I guess we shouldn't be surprised. Last November, PwC's 2012 inspection report showed that the firm's results had actually gotten worse than the year prior, with an error rate of 41% of the audits inspected. That doesn't exactly illustrate progress in the area of quality control. At the time, we noted that the firm's response to that report was a little more extensive than we're used to seeing, with BoMo and audit leader Tim Ryan telling the PCAOB to up its game a little:
Meeting the challenges that must be addressed to consistently perform high-quality audits is our top priority. We look forward to continuing our dialogue with the PCAOB in support of our priority commitment to audit quality. In this regard, we hope that some of the Board's important standard-setting activities — such as proposed standards with regard to auditing fair value measurements, auditing management's estimates, and strengthening firms' systems of quality control — can be accelerated. In our view, the consistency of audit execution, not only within a single firm but across the profession, can be greatly enhanced with standards that reflect the increasingly complex accounting and auditing environment in which we operate.

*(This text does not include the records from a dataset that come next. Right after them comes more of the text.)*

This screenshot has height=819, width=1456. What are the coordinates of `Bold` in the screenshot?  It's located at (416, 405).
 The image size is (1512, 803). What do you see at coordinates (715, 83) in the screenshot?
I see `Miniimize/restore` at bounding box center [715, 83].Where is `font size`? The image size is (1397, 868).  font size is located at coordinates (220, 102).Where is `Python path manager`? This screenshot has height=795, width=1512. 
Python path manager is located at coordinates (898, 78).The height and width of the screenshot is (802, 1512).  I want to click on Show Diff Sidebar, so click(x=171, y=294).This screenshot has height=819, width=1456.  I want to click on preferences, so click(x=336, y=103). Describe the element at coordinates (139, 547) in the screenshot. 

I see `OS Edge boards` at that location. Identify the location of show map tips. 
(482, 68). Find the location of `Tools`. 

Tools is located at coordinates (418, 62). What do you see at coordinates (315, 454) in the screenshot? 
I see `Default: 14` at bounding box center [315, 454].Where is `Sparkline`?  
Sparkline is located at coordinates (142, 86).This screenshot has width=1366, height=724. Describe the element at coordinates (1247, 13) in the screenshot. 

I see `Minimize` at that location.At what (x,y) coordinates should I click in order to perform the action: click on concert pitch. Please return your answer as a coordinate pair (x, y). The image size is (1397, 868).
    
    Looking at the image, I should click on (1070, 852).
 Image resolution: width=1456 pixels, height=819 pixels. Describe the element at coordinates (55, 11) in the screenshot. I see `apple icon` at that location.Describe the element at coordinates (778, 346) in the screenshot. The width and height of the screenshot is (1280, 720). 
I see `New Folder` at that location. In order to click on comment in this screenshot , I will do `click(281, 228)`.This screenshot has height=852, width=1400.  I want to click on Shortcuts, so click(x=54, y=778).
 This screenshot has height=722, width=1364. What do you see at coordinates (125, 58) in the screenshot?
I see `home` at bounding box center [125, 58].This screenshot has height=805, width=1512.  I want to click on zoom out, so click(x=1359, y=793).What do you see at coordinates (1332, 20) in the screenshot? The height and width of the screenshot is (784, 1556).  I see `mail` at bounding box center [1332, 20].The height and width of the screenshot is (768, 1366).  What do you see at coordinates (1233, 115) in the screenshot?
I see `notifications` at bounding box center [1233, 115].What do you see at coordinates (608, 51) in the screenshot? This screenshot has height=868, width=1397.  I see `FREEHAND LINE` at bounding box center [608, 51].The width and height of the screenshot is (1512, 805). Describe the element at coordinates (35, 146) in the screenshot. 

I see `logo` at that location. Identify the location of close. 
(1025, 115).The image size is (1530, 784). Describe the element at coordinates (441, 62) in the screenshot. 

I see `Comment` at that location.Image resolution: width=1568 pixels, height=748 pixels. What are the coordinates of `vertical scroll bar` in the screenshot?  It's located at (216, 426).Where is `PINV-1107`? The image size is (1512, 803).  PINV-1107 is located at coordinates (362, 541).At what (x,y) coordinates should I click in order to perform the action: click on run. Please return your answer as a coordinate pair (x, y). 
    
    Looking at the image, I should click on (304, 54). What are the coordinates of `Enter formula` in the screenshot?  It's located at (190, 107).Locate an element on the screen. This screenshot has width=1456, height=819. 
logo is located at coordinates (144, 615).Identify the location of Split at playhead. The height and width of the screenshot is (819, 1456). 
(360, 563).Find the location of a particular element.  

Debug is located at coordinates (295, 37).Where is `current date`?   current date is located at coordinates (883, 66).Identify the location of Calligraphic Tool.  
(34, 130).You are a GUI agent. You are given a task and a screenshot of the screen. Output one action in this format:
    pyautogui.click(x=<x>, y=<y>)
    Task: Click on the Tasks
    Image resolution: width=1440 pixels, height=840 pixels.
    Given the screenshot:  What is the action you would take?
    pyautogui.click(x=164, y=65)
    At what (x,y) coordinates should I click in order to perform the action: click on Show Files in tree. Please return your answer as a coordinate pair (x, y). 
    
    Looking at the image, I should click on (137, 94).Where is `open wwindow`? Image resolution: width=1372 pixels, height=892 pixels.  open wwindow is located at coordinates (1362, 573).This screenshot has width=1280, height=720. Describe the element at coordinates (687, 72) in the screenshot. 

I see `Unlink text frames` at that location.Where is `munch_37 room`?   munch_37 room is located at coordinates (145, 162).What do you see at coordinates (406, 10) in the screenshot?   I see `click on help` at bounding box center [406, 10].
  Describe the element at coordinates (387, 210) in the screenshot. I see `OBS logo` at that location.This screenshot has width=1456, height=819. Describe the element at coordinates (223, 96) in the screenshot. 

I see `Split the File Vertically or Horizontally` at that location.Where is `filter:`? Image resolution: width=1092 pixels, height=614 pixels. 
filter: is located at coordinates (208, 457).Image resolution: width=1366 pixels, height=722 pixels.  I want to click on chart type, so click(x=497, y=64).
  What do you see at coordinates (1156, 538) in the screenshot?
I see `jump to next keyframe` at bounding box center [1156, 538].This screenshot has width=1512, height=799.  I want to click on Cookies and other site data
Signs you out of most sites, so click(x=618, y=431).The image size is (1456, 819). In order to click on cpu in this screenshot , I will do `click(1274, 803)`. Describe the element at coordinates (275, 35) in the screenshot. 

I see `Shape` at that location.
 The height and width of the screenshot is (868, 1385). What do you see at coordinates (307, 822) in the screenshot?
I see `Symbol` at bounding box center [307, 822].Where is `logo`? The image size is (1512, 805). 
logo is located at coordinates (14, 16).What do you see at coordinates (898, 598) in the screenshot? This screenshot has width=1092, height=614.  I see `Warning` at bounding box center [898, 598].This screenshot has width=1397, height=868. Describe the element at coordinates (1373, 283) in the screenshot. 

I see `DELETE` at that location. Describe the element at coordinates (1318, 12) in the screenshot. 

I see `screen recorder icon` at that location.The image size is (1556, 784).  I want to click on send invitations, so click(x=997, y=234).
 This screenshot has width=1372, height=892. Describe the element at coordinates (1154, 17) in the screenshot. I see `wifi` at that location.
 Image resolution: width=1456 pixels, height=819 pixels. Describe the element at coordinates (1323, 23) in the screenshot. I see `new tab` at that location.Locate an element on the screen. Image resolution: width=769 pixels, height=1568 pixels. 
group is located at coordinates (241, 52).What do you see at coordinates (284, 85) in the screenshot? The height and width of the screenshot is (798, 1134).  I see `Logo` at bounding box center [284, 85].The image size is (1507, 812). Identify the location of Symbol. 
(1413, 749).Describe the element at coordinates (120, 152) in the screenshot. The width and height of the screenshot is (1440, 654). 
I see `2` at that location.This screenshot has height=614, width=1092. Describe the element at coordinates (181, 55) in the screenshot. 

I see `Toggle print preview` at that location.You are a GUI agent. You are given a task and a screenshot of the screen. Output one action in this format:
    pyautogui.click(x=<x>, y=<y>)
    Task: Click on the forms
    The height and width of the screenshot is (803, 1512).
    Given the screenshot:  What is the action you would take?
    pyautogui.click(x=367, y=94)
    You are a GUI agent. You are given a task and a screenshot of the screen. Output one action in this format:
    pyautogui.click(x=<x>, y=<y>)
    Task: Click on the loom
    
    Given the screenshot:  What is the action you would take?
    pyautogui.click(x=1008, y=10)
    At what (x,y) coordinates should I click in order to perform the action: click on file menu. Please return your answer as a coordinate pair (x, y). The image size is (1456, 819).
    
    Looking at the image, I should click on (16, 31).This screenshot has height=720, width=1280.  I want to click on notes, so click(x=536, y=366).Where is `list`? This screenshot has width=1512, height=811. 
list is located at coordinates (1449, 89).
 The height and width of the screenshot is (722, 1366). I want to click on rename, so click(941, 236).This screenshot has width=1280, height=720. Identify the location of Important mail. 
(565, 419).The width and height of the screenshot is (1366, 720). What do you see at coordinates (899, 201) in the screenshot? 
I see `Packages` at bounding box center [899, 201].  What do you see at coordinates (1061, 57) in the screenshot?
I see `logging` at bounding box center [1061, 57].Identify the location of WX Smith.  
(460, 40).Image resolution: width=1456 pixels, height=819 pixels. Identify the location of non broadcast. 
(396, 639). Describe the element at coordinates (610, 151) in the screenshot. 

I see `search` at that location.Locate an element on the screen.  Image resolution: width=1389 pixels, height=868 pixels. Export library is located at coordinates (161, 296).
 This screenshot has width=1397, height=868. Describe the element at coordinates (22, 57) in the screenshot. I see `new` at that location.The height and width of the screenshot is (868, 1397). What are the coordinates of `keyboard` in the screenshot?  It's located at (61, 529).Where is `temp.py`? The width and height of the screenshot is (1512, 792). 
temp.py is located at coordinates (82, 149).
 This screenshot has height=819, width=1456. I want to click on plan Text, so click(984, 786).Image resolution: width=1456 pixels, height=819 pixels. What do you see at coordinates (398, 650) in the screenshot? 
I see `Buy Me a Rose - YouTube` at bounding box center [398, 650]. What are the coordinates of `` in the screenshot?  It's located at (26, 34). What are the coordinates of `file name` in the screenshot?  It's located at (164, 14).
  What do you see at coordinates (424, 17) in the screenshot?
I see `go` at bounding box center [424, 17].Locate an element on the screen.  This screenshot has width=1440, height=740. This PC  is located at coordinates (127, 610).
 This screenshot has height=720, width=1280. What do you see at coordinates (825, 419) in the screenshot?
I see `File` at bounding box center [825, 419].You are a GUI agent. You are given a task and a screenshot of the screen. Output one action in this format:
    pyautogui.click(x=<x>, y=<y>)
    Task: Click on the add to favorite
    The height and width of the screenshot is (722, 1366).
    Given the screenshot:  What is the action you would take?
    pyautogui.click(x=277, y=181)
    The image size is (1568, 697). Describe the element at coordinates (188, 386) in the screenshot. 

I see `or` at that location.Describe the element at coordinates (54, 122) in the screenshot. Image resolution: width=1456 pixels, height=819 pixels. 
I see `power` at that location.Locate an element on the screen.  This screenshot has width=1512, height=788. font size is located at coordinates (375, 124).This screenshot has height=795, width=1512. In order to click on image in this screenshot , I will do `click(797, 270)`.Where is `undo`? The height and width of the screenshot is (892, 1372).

We can't possibly know when the PCAOB made up its mind to issue Part II for PwC's audits, which is a shame because it would be great to know if Jim Doty & Co. were sitting around, reading this response, and when they got to that last sentence they said to each other, "They're not exactly tearing it up either, are they?. Should we issue Part II? Let's issue Part II."
Of course no one is talking, but it's interesting that the leak came from PwC. Not because you'd expect someone at the Board to be the source — becuase they are notoriously tight-lipped with its inspection process — but why would someone with access to this memo want it out now? My guess is the firm wants to give itself the chance to control the initial narrative because the PCAOB's story will certainly not fit with what PwC wants to say. By getting in front of this, the firm steals the Board's thunder. You clever devil, BoMo!
Still, this doesn't do much for PwC's reputation as an auditor, so even if they are in front, they still have to endure a very public rebuke.
Anyway, the folks at Deloitte are probably relieved to have some company.